Text and element pointing records
--- start ---
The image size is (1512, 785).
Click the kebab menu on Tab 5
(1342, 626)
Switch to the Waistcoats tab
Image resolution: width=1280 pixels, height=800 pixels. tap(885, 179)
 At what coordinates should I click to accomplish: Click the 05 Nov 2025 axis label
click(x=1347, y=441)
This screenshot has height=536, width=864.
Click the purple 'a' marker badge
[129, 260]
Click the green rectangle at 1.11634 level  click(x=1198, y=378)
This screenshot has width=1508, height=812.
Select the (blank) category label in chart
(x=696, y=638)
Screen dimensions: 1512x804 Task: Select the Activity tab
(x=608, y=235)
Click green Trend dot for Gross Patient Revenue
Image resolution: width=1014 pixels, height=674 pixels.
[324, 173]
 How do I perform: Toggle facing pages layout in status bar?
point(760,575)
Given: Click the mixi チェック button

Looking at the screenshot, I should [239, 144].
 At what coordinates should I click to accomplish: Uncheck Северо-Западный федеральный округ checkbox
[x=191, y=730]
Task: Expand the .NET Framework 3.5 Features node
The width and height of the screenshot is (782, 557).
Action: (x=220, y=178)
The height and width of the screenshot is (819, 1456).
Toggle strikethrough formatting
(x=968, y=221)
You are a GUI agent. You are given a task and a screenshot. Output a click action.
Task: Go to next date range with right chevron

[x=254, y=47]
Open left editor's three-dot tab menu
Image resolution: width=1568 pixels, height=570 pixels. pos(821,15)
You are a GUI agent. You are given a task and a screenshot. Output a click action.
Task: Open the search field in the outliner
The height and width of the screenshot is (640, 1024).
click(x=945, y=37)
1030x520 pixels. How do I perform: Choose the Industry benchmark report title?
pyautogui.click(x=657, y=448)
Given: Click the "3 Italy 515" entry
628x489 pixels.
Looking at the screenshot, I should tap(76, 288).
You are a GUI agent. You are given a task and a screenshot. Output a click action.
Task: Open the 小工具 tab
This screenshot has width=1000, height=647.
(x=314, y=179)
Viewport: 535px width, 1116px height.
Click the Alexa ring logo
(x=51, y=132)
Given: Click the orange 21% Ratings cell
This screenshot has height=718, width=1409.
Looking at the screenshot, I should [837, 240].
--- end ---
● **Exercise task**:
Echo every line above, unchanged and in the same order.

● **Result for this exercise**:
The image size is (1512, 785).
Click the kebab menu on Tab 5
(1342, 626)
Switch to the Waistcoats tab
Image resolution: width=1280 pixels, height=800 pixels. tap(885, 179)
 At what coordinates should I click to accomplish: Click the 05 Nov 2025 axis label
click(x=1347, y=441)
This screenshot has height=536, width=864.
Click the purple 'a' marker badge
[129, 260]
Click the green rectangle at 1.11634 level  click(x=1198, y=378)
This screenshot has width=1508, height=812.
Select the (blank) category label in chart
(x=696, y=638)
Screen dimensions: 1512x804 Task: Select the Activity tab
(x=608, y=235)
Click green Trend dot for Gross Patient Revenue
Image resolution: width=1014 pixels, height=674 pixels.
[324, 173]
 How do I perform: Toggle facing pages layout in status bar?
point(760,575)
Given: Click the mixi チェック button

Looking at the screenshot, I should [239, 144].
 At what coordinates should I click to accomplish: Uncheck Северо-Западный федеральный округ checkbox
[x=191, y=730]
Task: Expand the .NET Framework 3.5 Features node
The width and height of the screenshot is (782, 557).
Action: (x=220, y=178)
The height and width of the screenshot is (819, 1456).
Toggle strikethrough formatting
(x=968, y=221)
You are a GUI agent. You are given a task and a screenshot. Output a click action.
Task: Go to next date range with right chevron

[x=254, y=47]
Open left editor's three-dot tab menu
Image resolution: width=1568 pixels, height=570 pixels. pos(821,15)
You are a GUI agent. You are given a task and a screenshot. Output a click action.
Task: Open the search field in the outliner
The height and width of the screenshot is (640, 1024).
click(x=945, y=37)
1030x520 pixels. How do I perform: Choose the Industry benchmark report title?
pyautogui.click(x=657, y=448)
Given: Click the "3 Italy 515" entry
628x489 pixels.
Looking at the screenshot, I should tap(76, 288).
You are a GUI agent. You are given a task and a screenshot. Output a click action.
Task: Open the 小工具 tab
This screenshot has width=1000, height=647.
(x=314, y=179)
Viewport: 535px width, 1116px height.
Click the Alexa ring logo
(x=51, y=132)
Given: Click the orange 21% Ratings cell
This screenshot has height=718, width=1409.
Looking at the screenshot, I should [837, 240].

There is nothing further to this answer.